Any debate in the U.K. may be depressingly one-sided, but Deighan thinks the ongoing “shrill voices” of radical abortion ideologues are becoming increasingly “unconvincing.” 

“I think there are shoots of an awakening that the political debate has been framed by a tiny extreme minority. That minority is reeling at the threat to their obsessive demands for ever-expanding abortion regimes.” He added that the challenge for the abortion apologists is that they have “to keep the issue shrouded with lies.” While on the other hand, he explained, “the pro-life movement is aided by the scrutiny of reality and the exercise of reason and debate. The SCOTUS decision forces people to confront that debate.”

One person who has first-hand experience of importing U.S. pro-life tactics into the U.K. is Robert Colquhoun, director of international campaigns for 40 Days for Life. Welcoming the overturning of Roe, he feels that the decision could not have been possible without decades of “grassroots pro-life activism in the U.S.A.” He pointed out, “Never underestimate the ability we have to influence those around us. Don’t give up.

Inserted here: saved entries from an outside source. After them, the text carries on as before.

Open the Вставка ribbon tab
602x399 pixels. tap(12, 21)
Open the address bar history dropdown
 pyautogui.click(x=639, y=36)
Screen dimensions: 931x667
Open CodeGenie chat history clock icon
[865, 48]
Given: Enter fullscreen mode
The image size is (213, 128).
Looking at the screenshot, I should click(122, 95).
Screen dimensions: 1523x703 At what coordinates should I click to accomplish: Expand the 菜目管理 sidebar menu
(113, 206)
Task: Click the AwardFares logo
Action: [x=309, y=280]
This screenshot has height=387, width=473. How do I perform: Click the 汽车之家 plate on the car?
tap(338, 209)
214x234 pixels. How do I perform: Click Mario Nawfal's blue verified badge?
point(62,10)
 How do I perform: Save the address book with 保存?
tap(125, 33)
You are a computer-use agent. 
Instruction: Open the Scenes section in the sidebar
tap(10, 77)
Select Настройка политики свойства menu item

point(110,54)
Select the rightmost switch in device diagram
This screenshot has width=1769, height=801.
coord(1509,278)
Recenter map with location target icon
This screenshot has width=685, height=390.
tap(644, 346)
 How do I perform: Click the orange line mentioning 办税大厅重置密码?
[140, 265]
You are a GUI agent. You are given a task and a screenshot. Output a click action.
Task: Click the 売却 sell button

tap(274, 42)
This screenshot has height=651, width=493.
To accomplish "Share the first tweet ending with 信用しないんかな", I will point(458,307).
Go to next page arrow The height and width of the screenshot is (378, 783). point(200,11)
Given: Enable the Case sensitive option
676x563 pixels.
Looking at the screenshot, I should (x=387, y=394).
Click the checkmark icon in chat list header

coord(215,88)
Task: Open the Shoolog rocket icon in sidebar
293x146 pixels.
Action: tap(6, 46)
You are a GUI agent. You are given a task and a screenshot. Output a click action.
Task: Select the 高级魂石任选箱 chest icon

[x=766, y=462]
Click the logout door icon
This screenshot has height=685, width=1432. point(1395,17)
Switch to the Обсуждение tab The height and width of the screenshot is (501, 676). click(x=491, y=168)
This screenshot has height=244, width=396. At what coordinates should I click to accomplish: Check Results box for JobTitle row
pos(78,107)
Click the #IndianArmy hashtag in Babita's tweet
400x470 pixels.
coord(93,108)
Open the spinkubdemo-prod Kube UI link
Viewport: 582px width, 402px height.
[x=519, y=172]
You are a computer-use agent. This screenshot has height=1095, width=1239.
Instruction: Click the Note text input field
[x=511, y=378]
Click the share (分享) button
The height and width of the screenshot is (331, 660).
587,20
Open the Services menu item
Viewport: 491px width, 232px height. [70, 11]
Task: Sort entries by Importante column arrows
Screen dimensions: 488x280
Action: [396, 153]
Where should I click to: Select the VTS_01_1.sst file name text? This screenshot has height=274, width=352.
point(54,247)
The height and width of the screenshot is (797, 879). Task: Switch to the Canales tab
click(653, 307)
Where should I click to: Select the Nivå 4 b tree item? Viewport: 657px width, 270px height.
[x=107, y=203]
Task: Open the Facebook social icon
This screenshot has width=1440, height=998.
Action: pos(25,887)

Keep the abortion debate focused on abortion itself.” 

Despite many ongoing legal attempts to stifle prayer and other pro-life witness outside abortion facilities, Colquhoun is convinced that “sidewalk witness is the most incredible ministry saving lives on the local level through powerful personal witness.” He concluded, “It shows that demonic strongholds such as extreme abortion laws can collapse quickly and suddenly. [What has happened] is an enormous cultural shift that will have seismic repercussions around the world.”